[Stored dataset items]
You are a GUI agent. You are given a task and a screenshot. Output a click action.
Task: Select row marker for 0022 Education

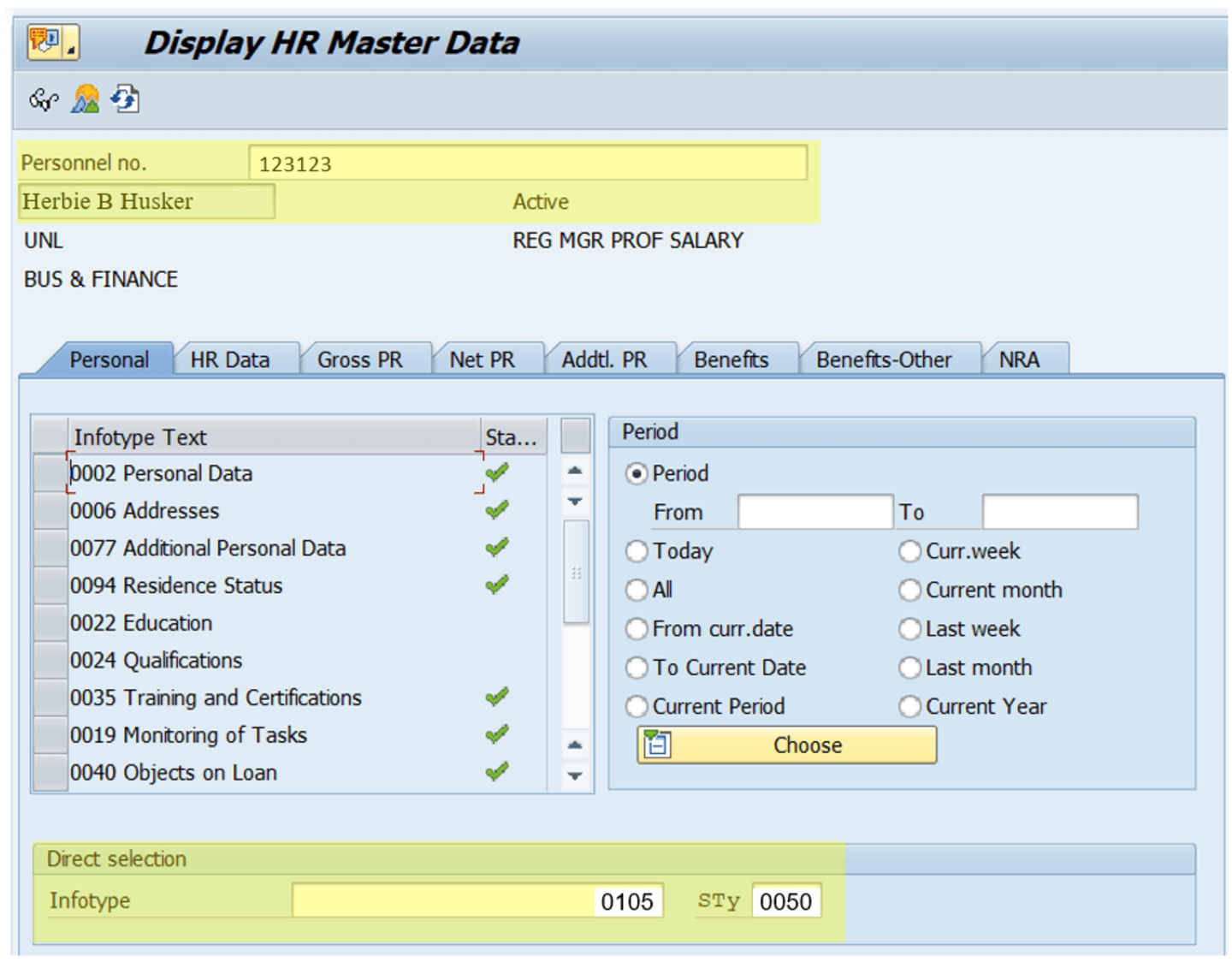pos(50,623)
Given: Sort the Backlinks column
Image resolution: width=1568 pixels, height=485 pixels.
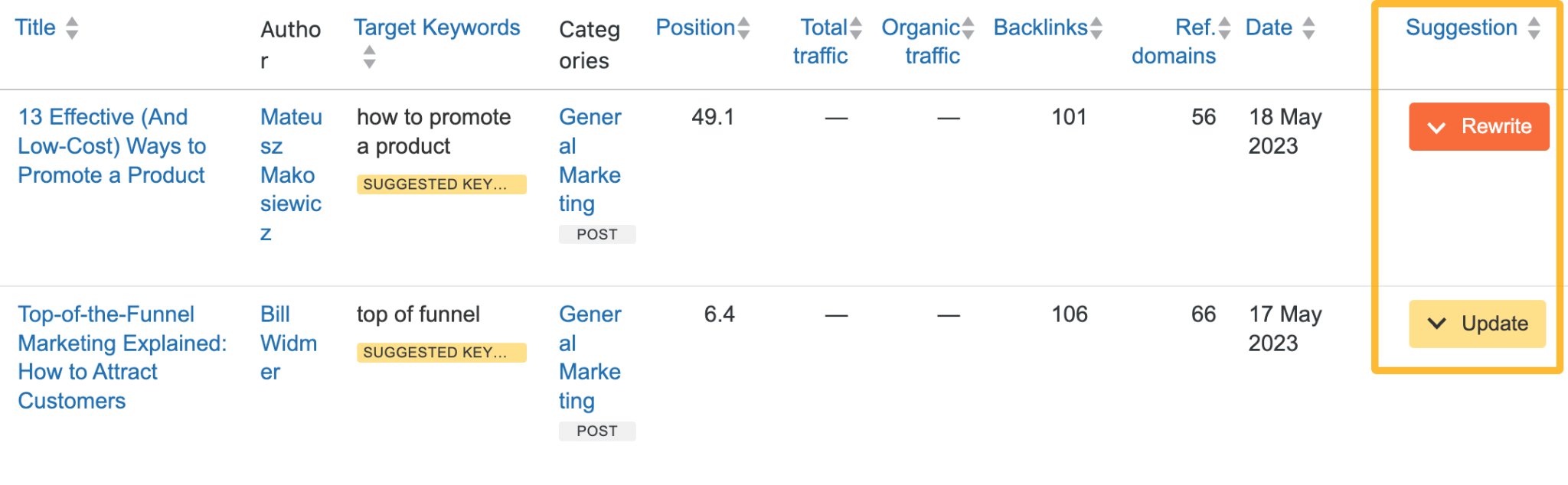Looking at the screenshot, I should 1098,28.
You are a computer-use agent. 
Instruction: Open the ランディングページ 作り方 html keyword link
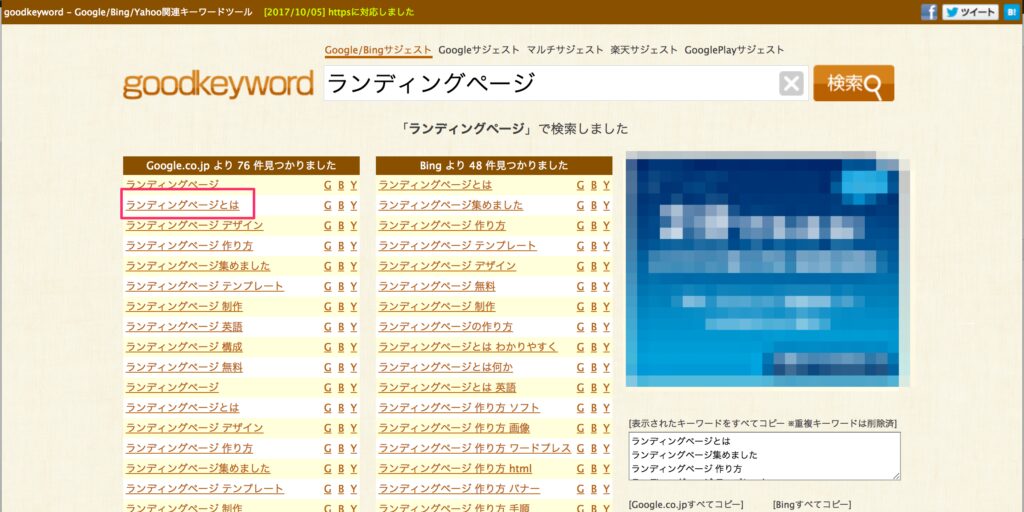455,468
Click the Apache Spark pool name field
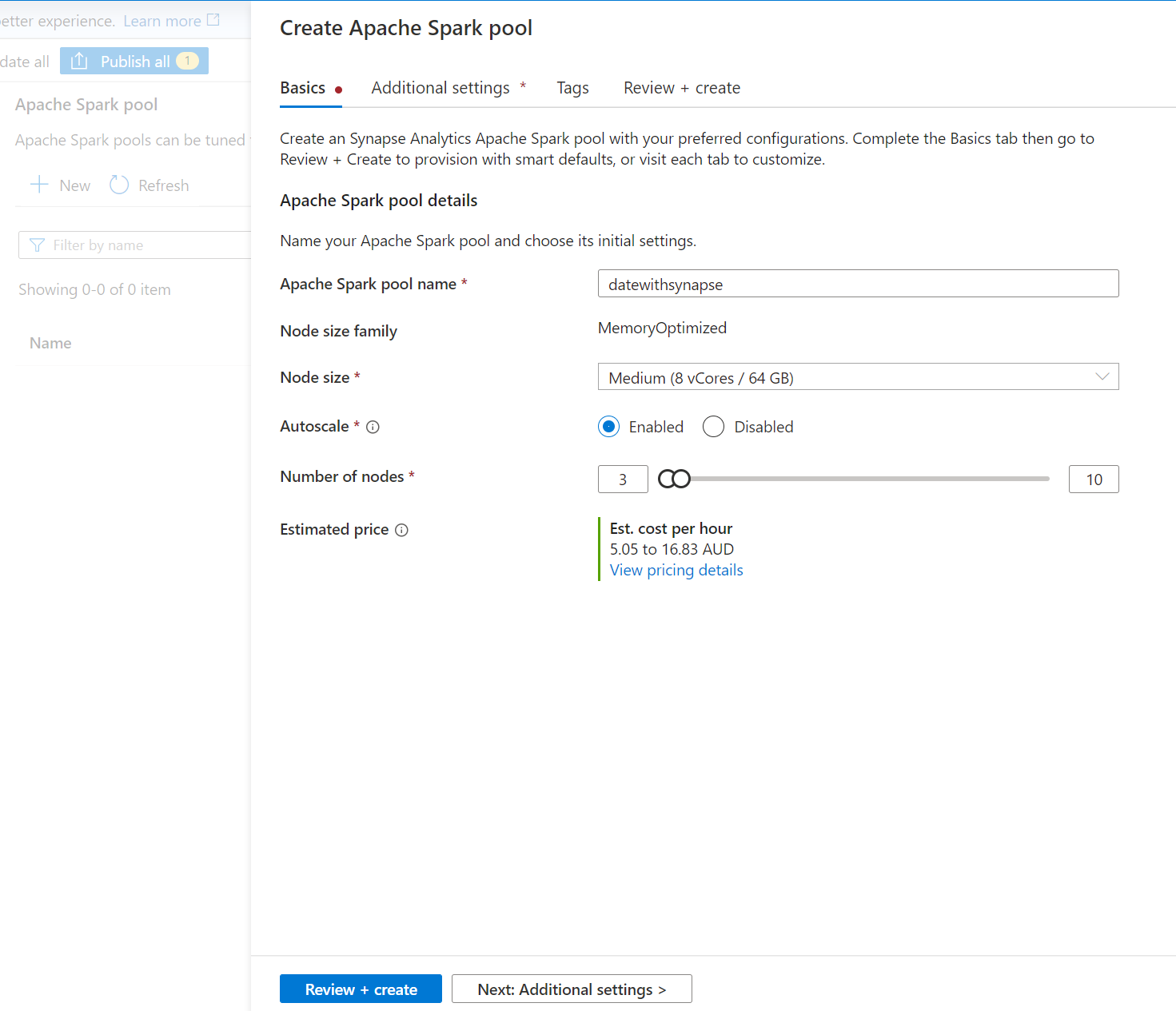1176x1011 pixels. (858, 284)
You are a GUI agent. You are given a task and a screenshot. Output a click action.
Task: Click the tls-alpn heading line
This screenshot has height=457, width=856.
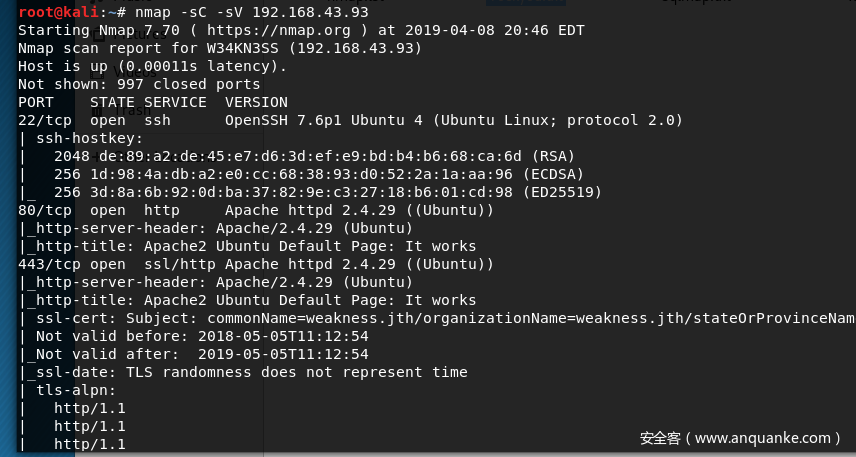(x=67, y=390)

YOUR TASK: Reproduce only the lines from the line that holds "Image resolution: width=1568" through the end of the records, exactly as they stand, both ends included and pictures excluded.

YOUR RESPONSE:
Image resolution: width=1568 pixels, height=485 pixels.
Looking at the screenshot, I should 1098,28.
You are a computer-use agent. 
Instruction: Open the ランディングページ 作り方 html keyword link
455,468
Click the Apache Spark pool name field
1176x1011 pixels. (858, 284)
You are a GUI agent. You are given a task and a screenshot. Output a click action.
Task: Click the tls-alpn heading line
This screenshot has height=457, width=856.
(x=67, y=390)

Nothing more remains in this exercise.